**GOAL OF THE EXERCISE:** Copy everything from the start of the records down to the line containing "will tap(748, 223).", swapping "header" for "heading" and leaving all else unchanged.

Records from a data collection
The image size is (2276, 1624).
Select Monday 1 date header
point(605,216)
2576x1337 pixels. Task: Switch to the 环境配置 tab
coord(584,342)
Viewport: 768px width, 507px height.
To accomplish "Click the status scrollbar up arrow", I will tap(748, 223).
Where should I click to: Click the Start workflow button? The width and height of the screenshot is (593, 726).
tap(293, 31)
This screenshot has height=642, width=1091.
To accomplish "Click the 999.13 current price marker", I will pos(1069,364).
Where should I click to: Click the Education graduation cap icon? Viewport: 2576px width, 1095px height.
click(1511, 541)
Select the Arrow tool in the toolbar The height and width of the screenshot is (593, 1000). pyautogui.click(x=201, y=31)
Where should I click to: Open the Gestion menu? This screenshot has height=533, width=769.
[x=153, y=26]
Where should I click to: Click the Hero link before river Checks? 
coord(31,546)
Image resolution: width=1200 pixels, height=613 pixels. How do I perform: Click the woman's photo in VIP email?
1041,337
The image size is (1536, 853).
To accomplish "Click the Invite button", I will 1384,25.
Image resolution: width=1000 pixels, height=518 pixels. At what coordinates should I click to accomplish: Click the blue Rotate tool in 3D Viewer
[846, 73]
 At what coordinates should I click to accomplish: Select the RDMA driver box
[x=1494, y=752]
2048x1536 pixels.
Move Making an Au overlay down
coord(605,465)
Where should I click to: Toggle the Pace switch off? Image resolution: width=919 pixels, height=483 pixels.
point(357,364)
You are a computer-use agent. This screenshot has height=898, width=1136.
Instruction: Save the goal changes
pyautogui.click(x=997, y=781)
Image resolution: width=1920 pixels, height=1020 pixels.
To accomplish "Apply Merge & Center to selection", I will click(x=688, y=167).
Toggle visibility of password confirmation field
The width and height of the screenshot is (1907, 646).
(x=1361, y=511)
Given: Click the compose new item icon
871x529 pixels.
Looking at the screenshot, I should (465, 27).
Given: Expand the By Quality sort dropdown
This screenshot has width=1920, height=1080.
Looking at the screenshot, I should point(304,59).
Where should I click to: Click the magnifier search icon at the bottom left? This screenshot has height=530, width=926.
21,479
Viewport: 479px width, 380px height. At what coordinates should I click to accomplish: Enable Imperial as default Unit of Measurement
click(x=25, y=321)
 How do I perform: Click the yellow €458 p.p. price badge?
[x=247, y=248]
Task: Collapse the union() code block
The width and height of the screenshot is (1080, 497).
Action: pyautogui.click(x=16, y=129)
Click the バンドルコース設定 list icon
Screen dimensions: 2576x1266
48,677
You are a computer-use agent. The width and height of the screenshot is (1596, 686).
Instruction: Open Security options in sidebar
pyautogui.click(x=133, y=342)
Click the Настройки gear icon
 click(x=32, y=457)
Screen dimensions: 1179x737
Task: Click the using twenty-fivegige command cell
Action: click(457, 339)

**TASK RESPONSE:**
The image size is (2276, 1624).
Select Monday 1 date heading
point(605,216)
2576x1337 pixels. Task: Switch to the 环境配置 tab
coord(584,342)
Viewport: 768px width, 507px height.
To accomplish "Click the status scrollbar up arrow", I will tap(748, 223).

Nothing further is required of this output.